● Source data
* * *

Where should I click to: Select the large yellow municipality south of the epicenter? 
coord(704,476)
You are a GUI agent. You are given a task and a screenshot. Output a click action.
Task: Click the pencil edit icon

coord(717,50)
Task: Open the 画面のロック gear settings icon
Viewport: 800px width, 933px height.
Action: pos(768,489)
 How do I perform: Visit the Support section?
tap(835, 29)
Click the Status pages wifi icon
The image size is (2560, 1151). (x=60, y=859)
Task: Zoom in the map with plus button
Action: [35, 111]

* * *

● TASK DETAILS
All of the entries above are to be printed again exactly.

● EXERCISE RESULT
Where should I click to: Select the large yellow municipality south of the epicenter? 
coord(704,476)
You are a GUI agent. You are given a task and a screenshot. Output a click action.
Task: Click the pencil edit icon

coord(717,50)
Task: Open the 画面のロック gear settings icon
Viewport: 800px width, 933px height.
Action: pos(768,489)
 How do I perform: Visit the Support section?
tap(835, 29)
Click the Status pages wifi icon
The image size is (2560, 1151). (x=60, y=859)
Task: Zoom in the map with plus button
Action: [35, 111]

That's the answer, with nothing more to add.